Un article publié sur le blog de la scénariste Stéphanie Rouget a retenu mon attention: d'après un baromètre du CSA, les héros de fiction sont majoritairement des hommes, des blancs, et des riches. Et par majoritairement, j'entends une écrasante domination qui dépasse largement toute représentation réaliste de la diversité culturelle d'un pays comme la France. C'est un problème, d'après la blogueuse et plusieurs sociologues.
Stéphanie Rouget avoue même avoir dans sa tête une petite lumière "diversité" qui clignote pour n'oublier aucune minorité. Elle explique que c'est la responsabilité du scénariste de réfléchir à la réalité qu'il désire évoquer dans ses fictions.
Je suis d'accord, mais pas forcément pour les mêmes raisons...
La raison qu'invoquent les sociologues, c'est l'habituel "le pouvoir est aux mains des hommes blancs, ils écrasent les autres" (je caricature, mais en substance, c'est presque ça). Les médias étant dirigés par des CSP+, il serait logique d'y retrouver des héros qui leur ressemblent.
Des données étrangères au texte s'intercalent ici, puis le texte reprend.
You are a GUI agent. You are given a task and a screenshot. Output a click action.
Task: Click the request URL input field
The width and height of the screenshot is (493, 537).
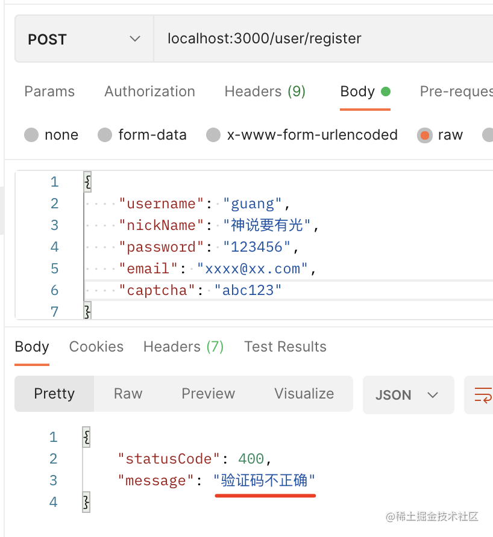pyautogui.click(x=319, y=39)
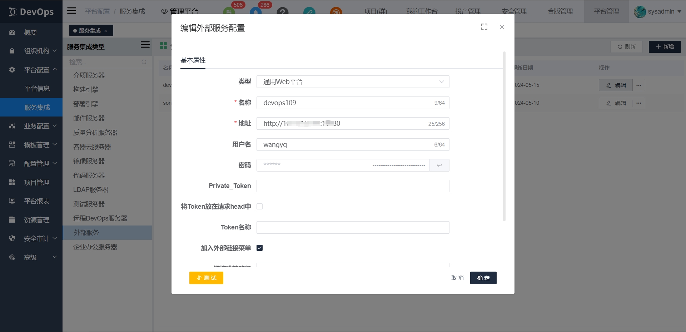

Jusque là, c'est plutôt vrai... Et ce n'est pas, à mon avis, par volonté de domination ou par racisme. C'est simplement, parce que lorsqu'on crée, on a tendance à se raconter soi-même.
Quand j'étais à l'école, mes histoires parlaient d'écoliers. Quand j'étais prof, elles parlaient de transmission du savoir... Et mes héros ont suivi mon évolution, comme un miroir. Donc, si j'étais dirigeant de chaîne, il serait fort probable que les héros qui me plairaient me ressembleraient beaucoup: à savoir des hommes blancs et riches...
C'est la solution proposée par certains qui me frustre un peu: un système de quotas. Là, c'est non! Je n'ai jamais compris le système de la "discrimination positive" ni des "quotas", et ceux qui proposent ce genre de choses doivent régler leurs complexes d'infériorité avant de venir nous gâcher la vie. A chacun des chances égales, mais pas de favoritisme.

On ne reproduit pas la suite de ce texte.